__THE PROBLEM__: Edit the records below so that each "GUI agent" becomes "screen assistant", and leave every other part of them untouched.

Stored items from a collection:
^^^^^^^^

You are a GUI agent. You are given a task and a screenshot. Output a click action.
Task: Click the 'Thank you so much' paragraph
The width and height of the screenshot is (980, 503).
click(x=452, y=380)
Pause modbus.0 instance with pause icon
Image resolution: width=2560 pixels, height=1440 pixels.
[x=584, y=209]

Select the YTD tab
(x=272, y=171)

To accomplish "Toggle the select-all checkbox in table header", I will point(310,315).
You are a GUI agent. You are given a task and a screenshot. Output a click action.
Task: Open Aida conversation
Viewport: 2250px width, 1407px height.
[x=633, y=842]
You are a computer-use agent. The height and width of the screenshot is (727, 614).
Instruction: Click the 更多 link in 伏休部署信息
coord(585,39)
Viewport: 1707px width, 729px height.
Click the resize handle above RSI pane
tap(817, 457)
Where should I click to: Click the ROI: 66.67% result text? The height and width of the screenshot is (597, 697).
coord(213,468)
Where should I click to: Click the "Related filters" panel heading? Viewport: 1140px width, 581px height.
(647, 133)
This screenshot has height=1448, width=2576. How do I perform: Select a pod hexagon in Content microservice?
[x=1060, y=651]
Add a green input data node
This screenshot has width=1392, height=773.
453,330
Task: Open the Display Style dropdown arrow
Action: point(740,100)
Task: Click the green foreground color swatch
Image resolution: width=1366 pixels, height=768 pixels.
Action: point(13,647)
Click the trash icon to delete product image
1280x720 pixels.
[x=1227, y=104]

^^^^^^^^

__REPLY__:
You are a screen assistant. You are given a task and a screenshot. Output a click action.
Task: Click the 'Thank you so much' paragraph
The width and height of the screenshot is (980, 503).
click(x=452, y=380)
Pause modbus.0 instance with pause icon
Image resolution: width=2560 pixels, height=1440 pixels.
[x=584, y=209]

Select the YTD tab
(x=272, y=171)

To accomplish "Toggle the select-all checkbox in table header", I will point(310,315).
You are a screen assistant. You are given a task and a screenshot. Output a click action.
Task: Open Aida conversation
Viewport: 2250px width, 1407px height.
[x=633, y=842]
You are a computer-use agent. The height and width of the screenshot is (727, 614).
Instruction: Click the 更多 link in 伏休部署信息
coord(585,39)
Viewport: 1707px width, 729px height.
Click the resize handle above RSI pane
tap(817, 457)
Where should I click to: Click the ROI: 66.67% result text? The height and width of the screenshot is (597, 697).
coord(213,468)
Where should I click to: Click the "Related filters" panel heading? Viewport: 1140px width, 581px height.
(647, 133)
This screenshot has height=1448, width=2576. How do I perform: Select a pod hexagon in Content microservice?
[x=1060, y=651]
Add a green input data node
This screenshot has width=1392, height=773.
453,330
Task: Open the Display Style dropdown arrow
Action: point(740,100)
Task: Click the green foreground color swatch
Image resolution: width=1366 pixels, height=768 pixels.
Action: point(13,647)
Click the trash icon to delete product image
1280x720 pixels.
[x=1227, y=104]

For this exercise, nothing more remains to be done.